* start Exercise inputs *

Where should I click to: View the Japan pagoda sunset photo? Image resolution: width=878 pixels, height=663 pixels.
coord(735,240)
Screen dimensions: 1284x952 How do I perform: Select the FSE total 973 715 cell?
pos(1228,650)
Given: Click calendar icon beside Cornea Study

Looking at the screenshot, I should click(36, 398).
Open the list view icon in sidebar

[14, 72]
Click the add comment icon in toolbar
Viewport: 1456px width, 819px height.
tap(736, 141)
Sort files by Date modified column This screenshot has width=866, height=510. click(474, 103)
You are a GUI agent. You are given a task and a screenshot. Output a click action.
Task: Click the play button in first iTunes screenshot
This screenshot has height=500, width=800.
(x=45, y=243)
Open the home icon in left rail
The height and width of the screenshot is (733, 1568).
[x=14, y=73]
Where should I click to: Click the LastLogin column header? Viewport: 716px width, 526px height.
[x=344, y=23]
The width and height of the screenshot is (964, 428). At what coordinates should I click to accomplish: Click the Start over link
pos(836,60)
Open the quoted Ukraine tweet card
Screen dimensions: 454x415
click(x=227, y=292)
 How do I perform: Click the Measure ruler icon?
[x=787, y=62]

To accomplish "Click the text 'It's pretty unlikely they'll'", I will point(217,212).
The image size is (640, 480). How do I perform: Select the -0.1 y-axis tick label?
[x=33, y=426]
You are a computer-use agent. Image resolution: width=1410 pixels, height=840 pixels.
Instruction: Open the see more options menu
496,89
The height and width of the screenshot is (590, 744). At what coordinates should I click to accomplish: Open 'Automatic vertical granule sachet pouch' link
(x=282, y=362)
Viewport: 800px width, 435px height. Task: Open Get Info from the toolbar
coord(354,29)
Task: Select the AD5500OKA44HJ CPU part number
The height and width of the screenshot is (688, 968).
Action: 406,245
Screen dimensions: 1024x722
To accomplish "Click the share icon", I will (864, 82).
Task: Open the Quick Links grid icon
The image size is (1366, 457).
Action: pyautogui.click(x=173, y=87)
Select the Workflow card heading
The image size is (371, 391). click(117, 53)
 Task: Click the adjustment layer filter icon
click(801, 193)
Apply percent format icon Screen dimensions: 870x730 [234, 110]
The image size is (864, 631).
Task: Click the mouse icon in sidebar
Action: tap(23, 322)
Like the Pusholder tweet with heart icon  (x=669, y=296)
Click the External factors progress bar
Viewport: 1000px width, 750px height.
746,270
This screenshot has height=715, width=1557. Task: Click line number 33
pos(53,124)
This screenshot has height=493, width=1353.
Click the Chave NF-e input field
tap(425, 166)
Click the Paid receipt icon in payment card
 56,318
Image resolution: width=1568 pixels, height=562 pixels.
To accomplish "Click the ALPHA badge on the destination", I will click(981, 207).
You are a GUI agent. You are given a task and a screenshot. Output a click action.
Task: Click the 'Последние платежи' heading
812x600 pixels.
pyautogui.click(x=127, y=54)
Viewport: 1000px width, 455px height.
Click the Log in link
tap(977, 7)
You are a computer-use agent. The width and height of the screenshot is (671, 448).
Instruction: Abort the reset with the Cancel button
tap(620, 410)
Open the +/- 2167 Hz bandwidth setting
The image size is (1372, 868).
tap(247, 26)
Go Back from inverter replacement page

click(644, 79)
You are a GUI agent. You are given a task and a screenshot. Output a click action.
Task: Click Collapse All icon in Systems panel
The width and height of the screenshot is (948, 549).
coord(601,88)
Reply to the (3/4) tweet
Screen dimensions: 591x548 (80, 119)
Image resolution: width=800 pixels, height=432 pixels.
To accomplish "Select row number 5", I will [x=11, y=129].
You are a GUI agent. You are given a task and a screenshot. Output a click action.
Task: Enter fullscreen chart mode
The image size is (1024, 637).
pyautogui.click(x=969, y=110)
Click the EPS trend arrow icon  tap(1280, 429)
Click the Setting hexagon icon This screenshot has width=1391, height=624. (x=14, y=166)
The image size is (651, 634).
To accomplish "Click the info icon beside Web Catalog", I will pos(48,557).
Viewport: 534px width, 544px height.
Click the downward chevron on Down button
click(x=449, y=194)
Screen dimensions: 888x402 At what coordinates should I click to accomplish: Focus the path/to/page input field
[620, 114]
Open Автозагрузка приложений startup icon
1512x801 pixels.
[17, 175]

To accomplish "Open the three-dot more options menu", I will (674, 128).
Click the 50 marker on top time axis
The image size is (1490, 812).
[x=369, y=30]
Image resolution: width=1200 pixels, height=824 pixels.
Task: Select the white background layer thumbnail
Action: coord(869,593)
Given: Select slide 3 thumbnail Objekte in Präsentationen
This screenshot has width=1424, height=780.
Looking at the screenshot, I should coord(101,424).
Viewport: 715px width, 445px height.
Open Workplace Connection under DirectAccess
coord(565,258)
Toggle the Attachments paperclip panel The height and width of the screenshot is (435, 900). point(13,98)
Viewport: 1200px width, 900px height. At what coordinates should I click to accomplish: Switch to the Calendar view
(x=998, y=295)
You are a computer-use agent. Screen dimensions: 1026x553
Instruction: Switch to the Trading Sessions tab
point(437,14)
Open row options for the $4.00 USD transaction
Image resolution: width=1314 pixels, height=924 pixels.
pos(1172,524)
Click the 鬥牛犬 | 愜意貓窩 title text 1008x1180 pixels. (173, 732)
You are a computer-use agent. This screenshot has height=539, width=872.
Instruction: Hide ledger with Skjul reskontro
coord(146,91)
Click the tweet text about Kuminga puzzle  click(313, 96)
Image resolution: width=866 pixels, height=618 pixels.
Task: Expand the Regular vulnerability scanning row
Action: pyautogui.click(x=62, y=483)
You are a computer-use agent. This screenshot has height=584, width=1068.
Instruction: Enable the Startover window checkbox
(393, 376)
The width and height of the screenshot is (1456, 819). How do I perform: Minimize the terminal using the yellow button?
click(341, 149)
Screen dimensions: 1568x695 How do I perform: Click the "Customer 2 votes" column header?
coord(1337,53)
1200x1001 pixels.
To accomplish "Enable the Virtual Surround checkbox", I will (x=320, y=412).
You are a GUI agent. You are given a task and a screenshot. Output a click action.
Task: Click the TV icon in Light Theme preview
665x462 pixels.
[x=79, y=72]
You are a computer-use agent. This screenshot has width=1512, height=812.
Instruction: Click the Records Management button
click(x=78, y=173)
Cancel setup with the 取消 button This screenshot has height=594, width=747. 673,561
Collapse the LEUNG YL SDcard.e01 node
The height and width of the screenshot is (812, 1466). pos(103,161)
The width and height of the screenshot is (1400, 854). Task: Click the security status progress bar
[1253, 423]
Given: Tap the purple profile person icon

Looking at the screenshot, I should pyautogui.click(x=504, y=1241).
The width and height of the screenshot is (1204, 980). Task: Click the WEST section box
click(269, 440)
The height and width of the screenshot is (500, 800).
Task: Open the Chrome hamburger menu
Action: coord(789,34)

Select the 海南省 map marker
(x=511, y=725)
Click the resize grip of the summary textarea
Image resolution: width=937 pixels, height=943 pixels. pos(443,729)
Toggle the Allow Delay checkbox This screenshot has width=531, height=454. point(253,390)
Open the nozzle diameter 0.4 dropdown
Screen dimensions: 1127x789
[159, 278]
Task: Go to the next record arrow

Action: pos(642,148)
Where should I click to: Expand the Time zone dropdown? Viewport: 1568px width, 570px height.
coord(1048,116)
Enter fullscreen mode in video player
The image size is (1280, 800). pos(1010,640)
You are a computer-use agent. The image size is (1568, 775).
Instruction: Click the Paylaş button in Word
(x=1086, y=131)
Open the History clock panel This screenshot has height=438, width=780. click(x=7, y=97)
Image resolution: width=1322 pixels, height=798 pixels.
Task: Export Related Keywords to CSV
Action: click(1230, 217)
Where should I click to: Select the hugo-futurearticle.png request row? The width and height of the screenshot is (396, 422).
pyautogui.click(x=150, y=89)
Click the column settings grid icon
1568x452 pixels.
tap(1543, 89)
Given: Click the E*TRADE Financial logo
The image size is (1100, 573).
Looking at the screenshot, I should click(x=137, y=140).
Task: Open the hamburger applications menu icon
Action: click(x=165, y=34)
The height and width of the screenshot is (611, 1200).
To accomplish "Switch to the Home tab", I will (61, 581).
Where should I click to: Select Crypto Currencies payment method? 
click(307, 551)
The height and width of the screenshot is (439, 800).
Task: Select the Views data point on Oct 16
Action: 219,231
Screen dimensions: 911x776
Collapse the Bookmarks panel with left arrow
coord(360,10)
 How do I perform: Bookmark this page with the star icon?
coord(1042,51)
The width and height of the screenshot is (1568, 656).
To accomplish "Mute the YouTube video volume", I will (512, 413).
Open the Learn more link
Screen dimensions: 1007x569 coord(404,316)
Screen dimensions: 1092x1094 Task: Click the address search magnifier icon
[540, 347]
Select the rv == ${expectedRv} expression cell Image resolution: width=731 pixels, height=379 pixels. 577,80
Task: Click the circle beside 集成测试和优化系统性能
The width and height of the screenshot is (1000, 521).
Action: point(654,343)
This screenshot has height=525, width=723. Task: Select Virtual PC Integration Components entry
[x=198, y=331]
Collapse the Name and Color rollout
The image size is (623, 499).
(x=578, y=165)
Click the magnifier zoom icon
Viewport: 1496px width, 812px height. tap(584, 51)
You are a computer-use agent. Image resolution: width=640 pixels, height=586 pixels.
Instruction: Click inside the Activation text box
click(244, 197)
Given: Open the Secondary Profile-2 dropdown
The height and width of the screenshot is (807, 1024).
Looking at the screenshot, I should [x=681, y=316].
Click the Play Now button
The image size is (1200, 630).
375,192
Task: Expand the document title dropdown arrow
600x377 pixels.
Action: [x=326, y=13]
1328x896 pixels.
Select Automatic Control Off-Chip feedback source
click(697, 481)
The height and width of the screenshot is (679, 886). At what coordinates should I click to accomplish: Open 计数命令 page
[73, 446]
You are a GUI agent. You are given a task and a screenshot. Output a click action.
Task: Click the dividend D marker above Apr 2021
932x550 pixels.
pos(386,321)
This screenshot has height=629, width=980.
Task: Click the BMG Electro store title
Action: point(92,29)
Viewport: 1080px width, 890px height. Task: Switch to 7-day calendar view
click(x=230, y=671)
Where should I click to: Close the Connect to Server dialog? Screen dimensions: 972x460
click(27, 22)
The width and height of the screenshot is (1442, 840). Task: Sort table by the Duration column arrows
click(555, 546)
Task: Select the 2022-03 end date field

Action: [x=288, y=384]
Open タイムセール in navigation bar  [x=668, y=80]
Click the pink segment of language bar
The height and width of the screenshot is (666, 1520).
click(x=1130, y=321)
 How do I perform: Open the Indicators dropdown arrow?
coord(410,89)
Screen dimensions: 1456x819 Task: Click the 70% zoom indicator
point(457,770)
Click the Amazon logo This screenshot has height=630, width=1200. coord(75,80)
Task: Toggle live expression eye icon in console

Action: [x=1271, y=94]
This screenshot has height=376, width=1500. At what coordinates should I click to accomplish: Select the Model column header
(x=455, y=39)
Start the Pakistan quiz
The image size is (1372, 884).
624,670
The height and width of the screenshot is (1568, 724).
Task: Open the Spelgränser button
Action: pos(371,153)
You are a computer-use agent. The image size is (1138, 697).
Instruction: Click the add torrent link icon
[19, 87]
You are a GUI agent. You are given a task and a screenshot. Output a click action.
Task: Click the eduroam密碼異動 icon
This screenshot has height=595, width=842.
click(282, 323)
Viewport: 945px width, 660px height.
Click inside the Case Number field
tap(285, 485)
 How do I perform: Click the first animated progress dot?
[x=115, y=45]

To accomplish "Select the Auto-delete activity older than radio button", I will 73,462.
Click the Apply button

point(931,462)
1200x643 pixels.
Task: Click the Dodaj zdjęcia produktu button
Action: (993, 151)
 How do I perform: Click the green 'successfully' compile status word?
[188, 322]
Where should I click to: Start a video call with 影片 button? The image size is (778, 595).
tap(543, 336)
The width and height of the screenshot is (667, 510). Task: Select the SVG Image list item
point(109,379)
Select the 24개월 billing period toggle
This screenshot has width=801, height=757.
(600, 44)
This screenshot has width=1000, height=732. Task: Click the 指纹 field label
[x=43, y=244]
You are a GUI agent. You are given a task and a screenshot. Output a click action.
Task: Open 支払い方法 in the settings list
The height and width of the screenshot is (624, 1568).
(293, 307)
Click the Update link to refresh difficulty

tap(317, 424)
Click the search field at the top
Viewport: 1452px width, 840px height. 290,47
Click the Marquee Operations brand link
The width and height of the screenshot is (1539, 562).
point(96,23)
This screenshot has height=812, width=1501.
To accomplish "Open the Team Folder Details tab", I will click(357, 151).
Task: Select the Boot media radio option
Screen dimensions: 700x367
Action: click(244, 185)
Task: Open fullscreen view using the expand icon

* end Exercise inputs *

__Instruction__:
Rewrite the records starting at the line that has "This screenshot has height=715, width=1557." and stopping after the line that has "will click(981, 207).", swapping "Paid receipt icon" for "Paid invoice icon" and leaving everything else unchanged.

__Completed exercise__:
This screenshot has height=715, width=1557. Task: Click line number 33
pos(53,124)
This screenshot has height=493, width=1353.
Click the Chave NF-e input field
tap(425, 166)
Click the Paid invoice icon in payment card
 56,318
Image resolution: width=1568 pixels, height=562 pixels.
To accomplish "Click the ALPHA badge on the destination", I will click(981, 207).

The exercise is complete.